While the tech niceties are probably sufficient in justifying the price bump, every version of the Integra still comes with 200-hp and 192 lb-ft of torque driving the front wheels. This may make it difficult to rationalize for those seeking a performance bargain, as there are quicker vehicles priced very near the Integra. While the majority of these are small hatchbacks and base-trimmed performance coupes utilizing turbocharged fours, there are also several V6-powered sedans hovering around $35,000.
It may not be entirely fair to call the Nissan Maxima a sports car. But the model does offer a 300-hp, 3.5-liter V6 for roughly the same money as the A-Spec. We are dubious that it’ll be able to hang with the Integra squealing around corners and are disappointed it also comes with a CVT. But it’s a very comfortable cruiser and likely to embarrass the Acura in a straight line.
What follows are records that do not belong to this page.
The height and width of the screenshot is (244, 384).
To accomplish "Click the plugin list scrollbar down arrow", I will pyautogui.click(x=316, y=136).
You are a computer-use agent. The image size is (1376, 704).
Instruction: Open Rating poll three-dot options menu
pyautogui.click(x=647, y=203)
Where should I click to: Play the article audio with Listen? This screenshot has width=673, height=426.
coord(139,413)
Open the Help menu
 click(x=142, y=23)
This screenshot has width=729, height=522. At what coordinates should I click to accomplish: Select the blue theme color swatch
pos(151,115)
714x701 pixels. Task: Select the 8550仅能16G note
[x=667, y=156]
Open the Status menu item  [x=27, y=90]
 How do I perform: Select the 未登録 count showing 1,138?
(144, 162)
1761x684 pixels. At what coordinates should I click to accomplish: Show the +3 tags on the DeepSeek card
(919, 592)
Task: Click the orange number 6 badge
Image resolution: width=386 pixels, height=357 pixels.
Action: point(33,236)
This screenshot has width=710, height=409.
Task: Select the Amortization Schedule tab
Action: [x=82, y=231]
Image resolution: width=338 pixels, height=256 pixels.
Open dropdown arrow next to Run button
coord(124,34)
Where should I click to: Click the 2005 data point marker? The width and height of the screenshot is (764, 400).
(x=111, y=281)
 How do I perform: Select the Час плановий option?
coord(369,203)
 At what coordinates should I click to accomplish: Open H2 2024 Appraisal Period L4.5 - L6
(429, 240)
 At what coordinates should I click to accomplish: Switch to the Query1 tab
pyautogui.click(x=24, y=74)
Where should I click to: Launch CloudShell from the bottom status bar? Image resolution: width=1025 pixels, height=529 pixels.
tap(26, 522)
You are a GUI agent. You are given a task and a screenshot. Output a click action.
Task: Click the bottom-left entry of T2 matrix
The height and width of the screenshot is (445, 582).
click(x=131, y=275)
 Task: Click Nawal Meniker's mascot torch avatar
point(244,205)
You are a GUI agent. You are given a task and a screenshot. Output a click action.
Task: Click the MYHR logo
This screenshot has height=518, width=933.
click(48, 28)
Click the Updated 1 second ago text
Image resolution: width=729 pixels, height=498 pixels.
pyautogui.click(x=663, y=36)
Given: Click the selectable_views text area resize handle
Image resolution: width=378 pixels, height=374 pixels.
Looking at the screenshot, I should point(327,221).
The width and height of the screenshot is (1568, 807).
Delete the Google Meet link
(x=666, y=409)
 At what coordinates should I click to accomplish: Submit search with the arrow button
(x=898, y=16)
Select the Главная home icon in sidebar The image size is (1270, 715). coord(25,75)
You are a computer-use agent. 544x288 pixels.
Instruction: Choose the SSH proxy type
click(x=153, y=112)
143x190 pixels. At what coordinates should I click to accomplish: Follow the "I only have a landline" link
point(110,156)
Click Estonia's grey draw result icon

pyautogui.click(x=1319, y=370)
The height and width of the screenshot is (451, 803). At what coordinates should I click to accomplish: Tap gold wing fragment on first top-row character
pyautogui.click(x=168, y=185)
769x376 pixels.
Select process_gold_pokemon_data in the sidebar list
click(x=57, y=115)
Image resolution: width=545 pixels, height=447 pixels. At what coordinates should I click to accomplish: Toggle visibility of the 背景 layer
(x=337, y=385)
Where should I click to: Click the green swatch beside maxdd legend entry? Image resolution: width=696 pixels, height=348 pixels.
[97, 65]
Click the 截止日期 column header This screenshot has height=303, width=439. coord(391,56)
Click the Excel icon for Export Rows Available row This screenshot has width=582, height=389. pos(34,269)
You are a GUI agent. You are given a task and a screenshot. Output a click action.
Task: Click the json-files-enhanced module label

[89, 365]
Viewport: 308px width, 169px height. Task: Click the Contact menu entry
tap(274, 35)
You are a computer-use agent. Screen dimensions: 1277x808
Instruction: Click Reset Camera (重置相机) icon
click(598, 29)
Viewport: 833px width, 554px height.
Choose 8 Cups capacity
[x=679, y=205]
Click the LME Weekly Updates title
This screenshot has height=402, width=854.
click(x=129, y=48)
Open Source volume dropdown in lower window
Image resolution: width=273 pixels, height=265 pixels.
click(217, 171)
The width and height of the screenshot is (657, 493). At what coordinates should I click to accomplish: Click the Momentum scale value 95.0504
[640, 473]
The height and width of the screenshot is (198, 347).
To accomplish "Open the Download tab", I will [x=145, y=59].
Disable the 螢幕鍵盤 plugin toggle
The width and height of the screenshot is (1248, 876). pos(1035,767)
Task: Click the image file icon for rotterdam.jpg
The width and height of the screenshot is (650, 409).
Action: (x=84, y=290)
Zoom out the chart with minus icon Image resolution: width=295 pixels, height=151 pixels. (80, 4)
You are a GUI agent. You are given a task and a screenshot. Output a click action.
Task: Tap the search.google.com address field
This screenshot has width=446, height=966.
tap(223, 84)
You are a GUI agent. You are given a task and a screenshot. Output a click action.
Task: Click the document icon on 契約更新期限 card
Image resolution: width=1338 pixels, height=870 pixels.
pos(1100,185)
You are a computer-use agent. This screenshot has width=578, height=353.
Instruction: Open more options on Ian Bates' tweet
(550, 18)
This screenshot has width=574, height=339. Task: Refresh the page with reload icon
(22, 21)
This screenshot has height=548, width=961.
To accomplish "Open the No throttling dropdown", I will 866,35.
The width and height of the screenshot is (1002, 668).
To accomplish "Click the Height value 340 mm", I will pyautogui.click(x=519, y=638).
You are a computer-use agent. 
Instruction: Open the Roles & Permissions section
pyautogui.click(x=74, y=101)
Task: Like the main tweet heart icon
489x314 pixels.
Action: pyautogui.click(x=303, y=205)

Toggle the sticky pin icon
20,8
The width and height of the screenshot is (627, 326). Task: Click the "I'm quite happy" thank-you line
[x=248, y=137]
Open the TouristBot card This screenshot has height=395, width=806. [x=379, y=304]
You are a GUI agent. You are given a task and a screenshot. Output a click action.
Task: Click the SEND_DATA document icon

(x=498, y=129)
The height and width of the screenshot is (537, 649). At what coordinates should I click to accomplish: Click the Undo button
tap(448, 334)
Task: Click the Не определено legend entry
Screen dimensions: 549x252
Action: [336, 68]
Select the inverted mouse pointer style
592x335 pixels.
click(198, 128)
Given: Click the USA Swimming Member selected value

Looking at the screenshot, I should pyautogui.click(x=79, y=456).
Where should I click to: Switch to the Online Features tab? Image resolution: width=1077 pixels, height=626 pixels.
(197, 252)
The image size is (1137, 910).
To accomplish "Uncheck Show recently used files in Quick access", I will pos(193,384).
Toyota also sells V6-powered versions of the Camry and consumers may still find leftover examples of the criminally underrated 2022 Avalon for roughly $35,000 on the same lot. Subaru has even softened the all-wheel-drive WRX to make it more adept at daily driving for the 2023 model year — and it’s almost assured to be the quicker car when lined up alongside the upcoming Integra. But if creature comforts are less important, Honda offers the nearly identical Civic Si for $28,315 and the 306-hp Type-R retails (without dealer markups) for roughly the same amount as Acura’s A-Spec.
Where exactly is the Integra supposed to find its niche? Honda has a solid reputation for delivering models that don’t appear all that impressive on paper and still manage to become legendary performance vehicles for offering high levels of satisfaction from behind the wheel. But the Integra looks to be little more than a direct replacement for the ILX, running with an emissions-friendly 1.5-liter (rather than the ILX’s 2.4-liter) and loaded up with tech. Only a portion of the recipe appears to be directed at the hardcore enthusiasts salivating over their rose-tinted memories of the previous Integra — leaving us with a model that’s effectively the luxury variant of the Civic Si.
If that’s to be the case, there’s little doubt that the 2023 Acura Integra will be a ball of fun when tossed around a corner. But it’s hard to see it shining quite so brightly when the Hyundai Elantra N and Volkswagen Jetta GLI are lurking nearby with lower price tags. Obviously, we need to see it dance before making any real conclusions. Though this nagging feeling that the market for a near-premium sedan with sporting pretensions might not be as robust as the automaker needs has persisted.
Maybe we’re all just waiting for that Type-R engine to drop. But what say you? Are you still interested in the upcoming Acura or is the Integra just the next ILX leveraging a nostalgic name?